The number of homes that were demanded under the RSS was always under some suspicion. There must be a transparent method of assessing the local need for housing as numbers are easily manipulated by amongst others, multiple council housing applications, people unsuitably housed or those just wishing to move. These figures must be available to all members of the public who will then have the ability to question their justification.

The Regional Spatial Strategy was originally having to be completed on line, was complicated and difficult to manage as it was so lengthy. The site was subject to crashing and losing previously entered data. It was advertised in public libraries, an unsuitable method of communication and so communities were often ignorant of a consultation which would have enormous bearing on their lives. Older people without internet access and abilities often excluded from the process.

The Oldland Common application had the accustomed one third affordable houses. Therefore more than two thirds of the housing would have been superfluous to local need and providing affordable housing, in effect, a tax on the builder's profits. Under the present system S106's are used as a community bribe to provide social housing but we think this is wrong and all developments should stand or fall on their own merits.

As the Oldland site was on the inner edge of green belt land, it would have to be accessed by what is at times, a single track road. We ask that no development be allowed to proceed without the necessary new infrastructure being in place.

This un-necessary development would have swallowed up acres of productive farmland. We ask that more value be placed on the protection of our food source, especially in the light of climate change and Britain's advantage of its temperate climate.

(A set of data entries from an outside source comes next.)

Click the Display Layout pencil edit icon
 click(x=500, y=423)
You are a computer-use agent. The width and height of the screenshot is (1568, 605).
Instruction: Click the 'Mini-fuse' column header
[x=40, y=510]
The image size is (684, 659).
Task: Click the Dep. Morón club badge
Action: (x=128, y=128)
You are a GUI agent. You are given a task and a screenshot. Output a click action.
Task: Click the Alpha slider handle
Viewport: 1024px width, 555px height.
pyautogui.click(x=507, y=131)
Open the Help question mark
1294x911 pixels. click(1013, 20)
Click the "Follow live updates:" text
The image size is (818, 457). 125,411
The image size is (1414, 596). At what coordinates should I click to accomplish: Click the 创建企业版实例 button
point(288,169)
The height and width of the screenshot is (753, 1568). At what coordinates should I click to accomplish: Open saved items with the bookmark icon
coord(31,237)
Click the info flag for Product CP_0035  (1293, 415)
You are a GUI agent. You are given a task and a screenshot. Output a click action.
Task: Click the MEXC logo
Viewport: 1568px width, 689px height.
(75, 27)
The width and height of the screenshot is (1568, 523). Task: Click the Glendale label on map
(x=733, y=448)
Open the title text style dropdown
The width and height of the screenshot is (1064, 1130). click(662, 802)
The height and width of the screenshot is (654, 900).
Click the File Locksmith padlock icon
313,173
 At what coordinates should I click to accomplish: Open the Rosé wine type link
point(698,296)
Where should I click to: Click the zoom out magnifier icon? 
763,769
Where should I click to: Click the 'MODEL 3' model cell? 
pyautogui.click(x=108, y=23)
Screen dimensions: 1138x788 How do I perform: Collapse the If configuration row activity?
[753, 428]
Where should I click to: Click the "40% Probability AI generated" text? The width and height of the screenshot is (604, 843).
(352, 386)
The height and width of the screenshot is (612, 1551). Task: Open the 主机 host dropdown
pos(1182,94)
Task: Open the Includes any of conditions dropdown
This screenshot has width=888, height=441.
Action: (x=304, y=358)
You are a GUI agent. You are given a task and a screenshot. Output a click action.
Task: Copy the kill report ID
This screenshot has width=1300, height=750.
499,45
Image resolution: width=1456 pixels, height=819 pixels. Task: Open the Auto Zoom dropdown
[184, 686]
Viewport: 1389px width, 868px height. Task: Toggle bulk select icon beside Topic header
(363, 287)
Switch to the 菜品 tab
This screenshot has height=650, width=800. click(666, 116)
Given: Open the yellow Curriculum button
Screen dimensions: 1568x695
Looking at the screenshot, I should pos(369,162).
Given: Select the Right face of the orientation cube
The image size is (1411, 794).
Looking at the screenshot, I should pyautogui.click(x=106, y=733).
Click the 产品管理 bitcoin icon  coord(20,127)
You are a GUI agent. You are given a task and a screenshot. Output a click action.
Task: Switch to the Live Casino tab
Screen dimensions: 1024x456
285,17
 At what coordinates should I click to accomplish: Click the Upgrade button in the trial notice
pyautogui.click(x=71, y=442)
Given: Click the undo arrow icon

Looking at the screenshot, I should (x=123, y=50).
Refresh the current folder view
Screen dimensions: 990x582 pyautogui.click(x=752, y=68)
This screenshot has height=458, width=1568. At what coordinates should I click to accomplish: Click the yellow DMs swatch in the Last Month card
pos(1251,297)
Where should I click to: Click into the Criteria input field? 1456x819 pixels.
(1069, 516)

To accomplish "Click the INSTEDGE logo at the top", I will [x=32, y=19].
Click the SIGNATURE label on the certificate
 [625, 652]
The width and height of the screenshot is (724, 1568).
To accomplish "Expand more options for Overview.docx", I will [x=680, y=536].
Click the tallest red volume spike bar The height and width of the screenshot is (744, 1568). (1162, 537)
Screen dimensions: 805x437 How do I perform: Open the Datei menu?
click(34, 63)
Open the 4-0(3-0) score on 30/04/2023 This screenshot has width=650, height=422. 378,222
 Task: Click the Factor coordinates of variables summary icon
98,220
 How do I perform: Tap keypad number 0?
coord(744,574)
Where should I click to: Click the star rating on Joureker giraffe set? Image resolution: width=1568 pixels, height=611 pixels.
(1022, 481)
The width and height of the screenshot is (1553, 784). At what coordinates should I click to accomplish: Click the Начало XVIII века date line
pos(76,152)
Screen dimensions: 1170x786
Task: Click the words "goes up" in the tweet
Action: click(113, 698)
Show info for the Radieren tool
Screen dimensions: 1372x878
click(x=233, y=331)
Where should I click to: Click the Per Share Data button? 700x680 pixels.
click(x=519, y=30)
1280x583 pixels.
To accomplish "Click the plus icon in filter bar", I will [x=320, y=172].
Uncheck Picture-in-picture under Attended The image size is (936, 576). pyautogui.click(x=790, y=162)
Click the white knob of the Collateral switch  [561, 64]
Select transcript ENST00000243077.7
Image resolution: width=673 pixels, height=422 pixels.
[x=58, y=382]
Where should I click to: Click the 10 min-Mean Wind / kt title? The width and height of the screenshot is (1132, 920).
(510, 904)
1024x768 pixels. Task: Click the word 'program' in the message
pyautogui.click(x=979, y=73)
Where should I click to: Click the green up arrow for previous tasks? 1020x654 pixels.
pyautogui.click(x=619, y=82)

So under the RSS, South Gloucestershire would have been forced:

to provide an un-necessary care home, warehousing and shops;

to build houses without job provision which would put more cars on an already overloaded road system; and

to overload the local health facilities (the local dentist said she could not take on anymore patients, the doctor was "concerned").

All on the strength of a perceived housing number with no transparent process of justification, and all on valuable farm land which is now being farmed.

RECOMMENDATIONS

There might well be a problem if the incentives offered by Government or direct by developers (as has been suggested) are such that they entice local councils, in cash stricken times, to try to bulldoze through planning applications without the necessary community consent. This situation would result in the campaigning groups fighting with their local councils against inappropriate development, instead of the as it was Labour Government under the RSS arrangements.

If the incentives to build are offered directly by developers to the community, presumable the local authority will be bypassed in this process. I would offer a word of caution on this process, as no provision appears to have been made for the supervision of suitable materials to be used, building regulations, funds for architect fees for supply of appropriate plans and their unlimited adaptation to meet community approval. A local authority has the tried and tested ability to co-ordinate all the various planning processes and is able to ensure that nothing slips between the cracks in a way that direct developer/community participation would not.

The Government needs to consider incentivising the re-use of the 800,000 vacant properties that are in the UK by introducing some sort of grant system or reduced interest rates for developers. The planning system must include some "time limits on use" to address the second holiday home and "buy to leave" issues.

The Government needs to also consider stopping charging full rates on empty commercial properties which will help prevent wasteful demolition or deliberate property damage to avoid rate charges.

The link between house building and our Gross National Product should be severed. Building houses must not be used as a vehicle for economic growth rather than a function of need. There must be allowances within the planning system for respect for our ecological limits.

CONCLUSION

Whilst admitting that the revocation of the Regional Spatial Strategy has left some policy gaps, its demise has given local people the chance to influence future development that would never have otherwise been afforded. The people of Oldland Common value their green belt above all else, a key factor in the change of administration at the recent election.

With careful thought, a future policy can be put into place that will never again allow the views of the population to be so completely ignored.